Washington has researched extensively on educational equity and issues arising at the intersection of domestic relations, race and children’s constitutional rights. Her scholarship has been published in numerous legal journals.

She co-authored a Supreme Court amicus brief in the U.S. v. Windsor case, the case that led to the overturn of part of the federal Defense of Marriage Act; the brief highlighted the adverse impact of exclusionary marriage laws on children.

“Alabama Supreme Court Chief Justice Roy Moore’s order to probate judges to ignore federal court decisions legalizing same-sex marriage represents a remarkable show of resistance to the exercise of federal authority,” Washington explained.

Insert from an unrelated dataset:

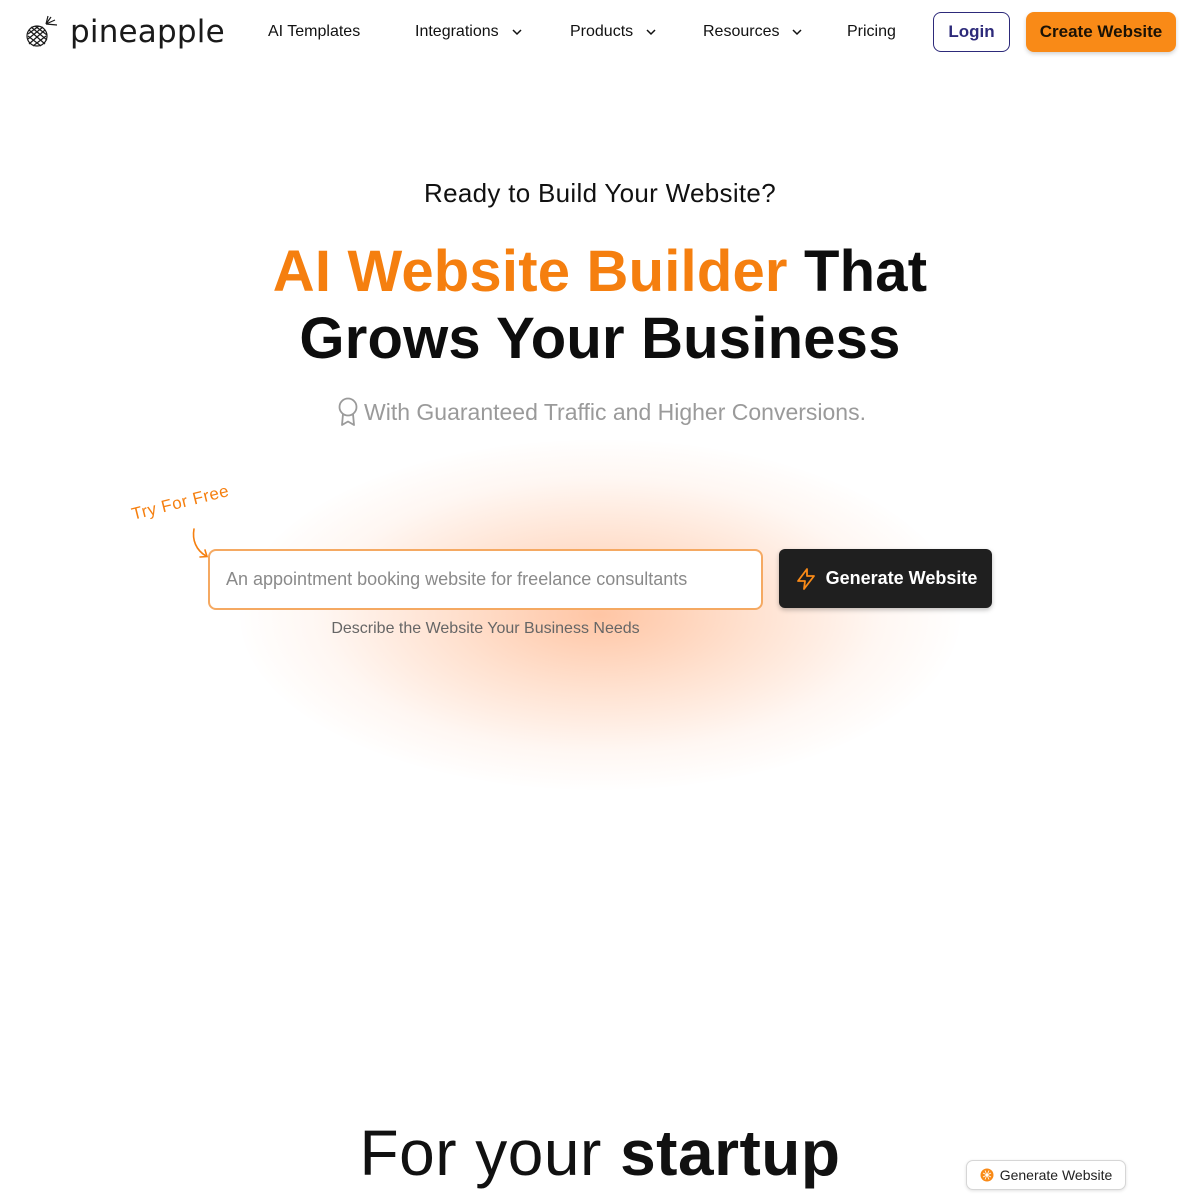  Describe the element at coordinates (902, 578) in the screenshot. I see `generate-button-label: Generate Website` at that location.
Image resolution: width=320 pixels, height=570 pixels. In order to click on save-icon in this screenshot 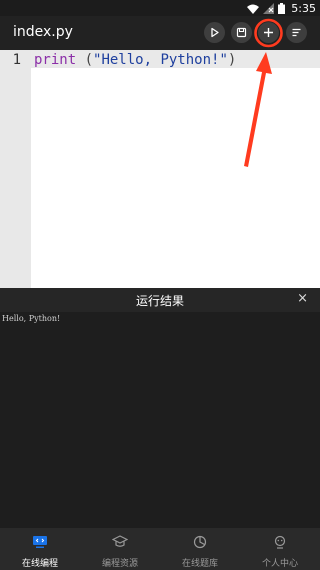, I will do `click(242, 32)`.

“It also highlights federalism issues that lie at the heart of the same-sex marriage debate, which the U.S. Supreme Court will answer in the marriage case it will be deciding this term,” she continued.

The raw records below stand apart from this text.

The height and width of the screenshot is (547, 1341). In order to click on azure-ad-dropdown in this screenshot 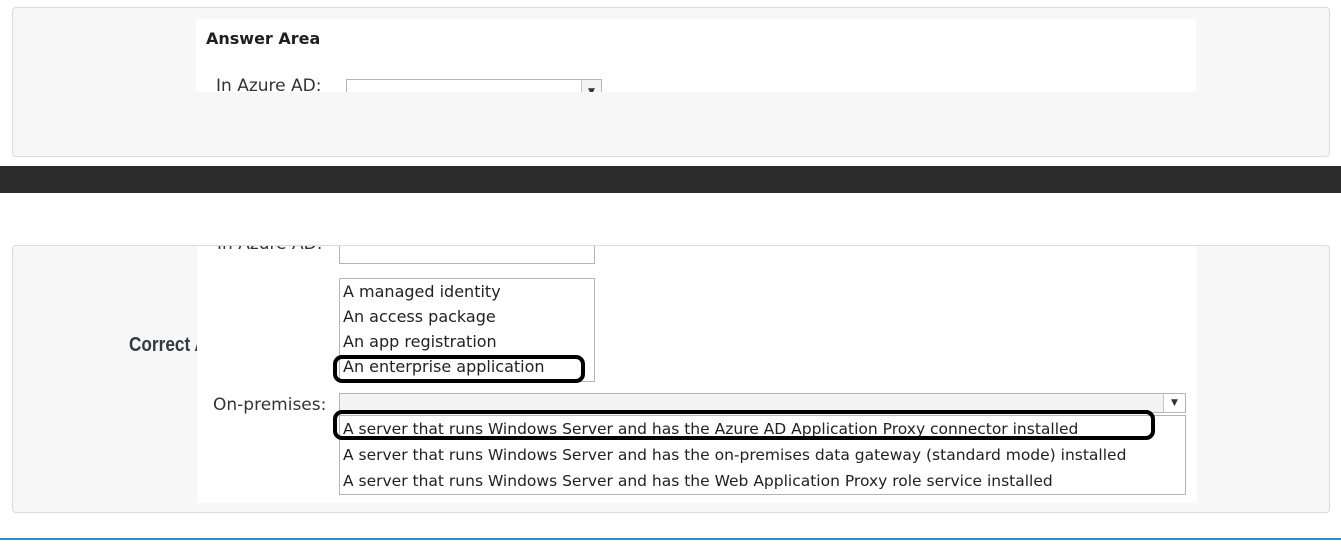, I will do `click(467, 255)`.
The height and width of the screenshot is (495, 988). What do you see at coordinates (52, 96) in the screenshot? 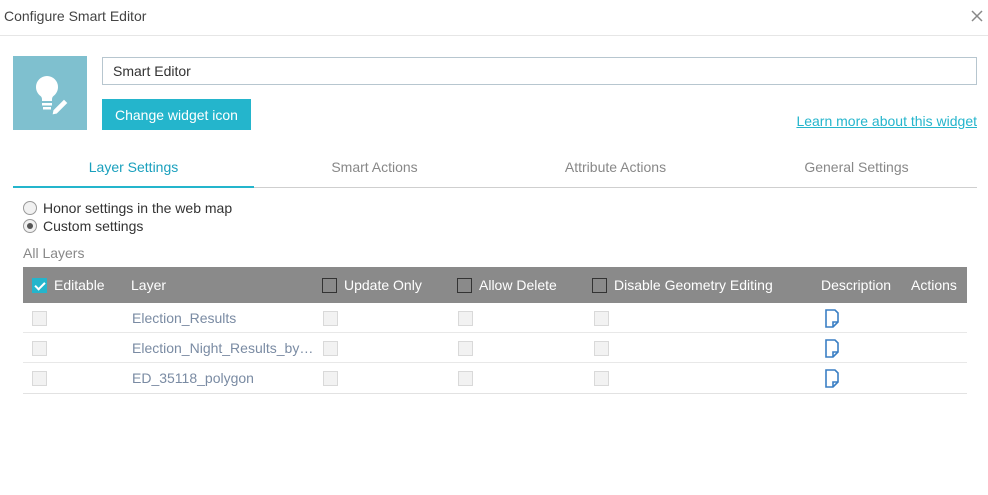
I see `lightbulb-pencil-icon` at bounding box center [52, 96].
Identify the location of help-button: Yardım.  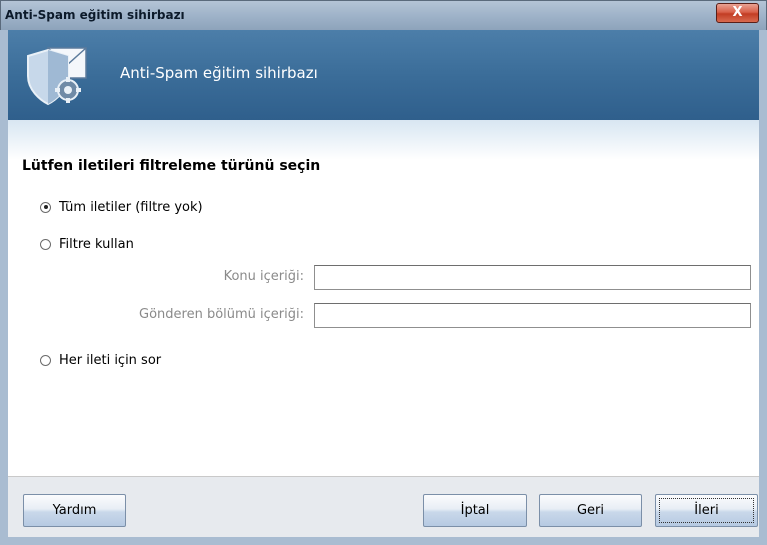
(74, 510).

The U.S. Supreme Court rejected the state government’s request for an extension of the ruling in a lower federal court, with only associate justices Clarence Thomas and Antonin Scalia dissenting.

“Does this raise questions about how Associate Justice Samuel Alito and Chief Justice John Roberts’ positions on the constitutionality of marriage bans, or does it reflect differences of opinion on the relevance of states’ rights in the analysis?” Washington said.

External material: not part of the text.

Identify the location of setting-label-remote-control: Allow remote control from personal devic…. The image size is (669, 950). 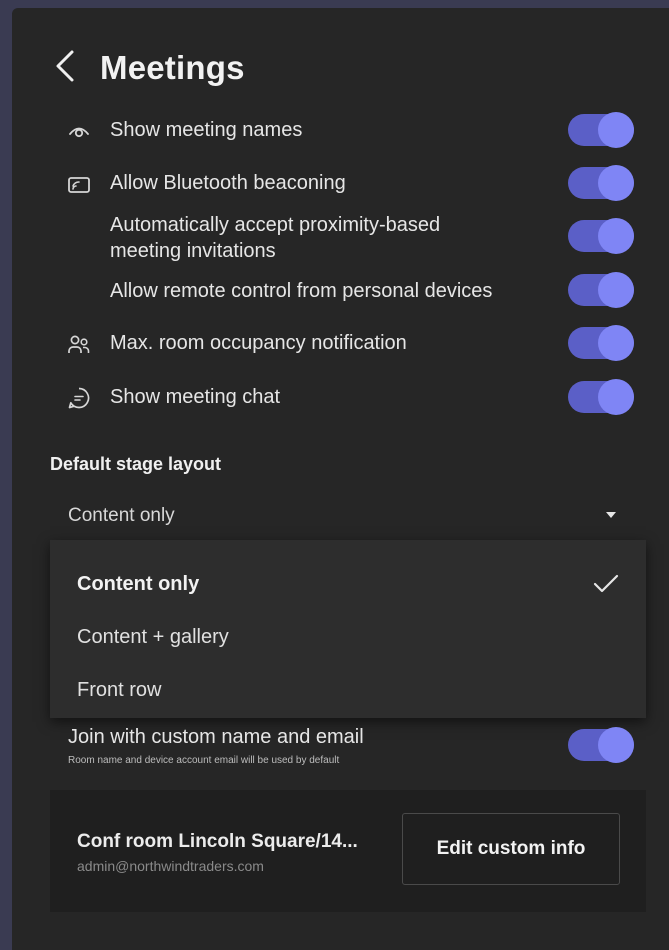
(302, 291).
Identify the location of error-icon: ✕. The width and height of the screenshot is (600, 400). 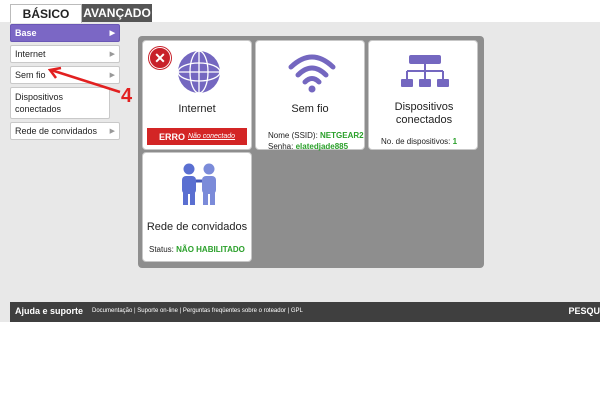
(160, 58).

“By denying the stay and allowing Alabama’s same-sex couples to marry, the U.S. Supreme Court has increased the population of married people across the country whose marriages would be invalidated by a Supreme Court decision deeming state bans constitutional,” she said. “It’s more legally challenging and politically and socially disruptive to divest someone of a right they enjoy than to withhold the right in the first place.”

Prior to joining Georgia State Law, Washington was a toxic tort defense litigator at Piper & Marbury. She holds a B.A. degree from James Madison University and a J.D. from the University of Maryland School of Law. She completed the Albert M. Sacks Fellowship, the A. Leon Higginbotham Fellowship and earned her LL.M. from Harvard Law School. She also completed a visiting assistant professorship at the University of Maryland School of Law.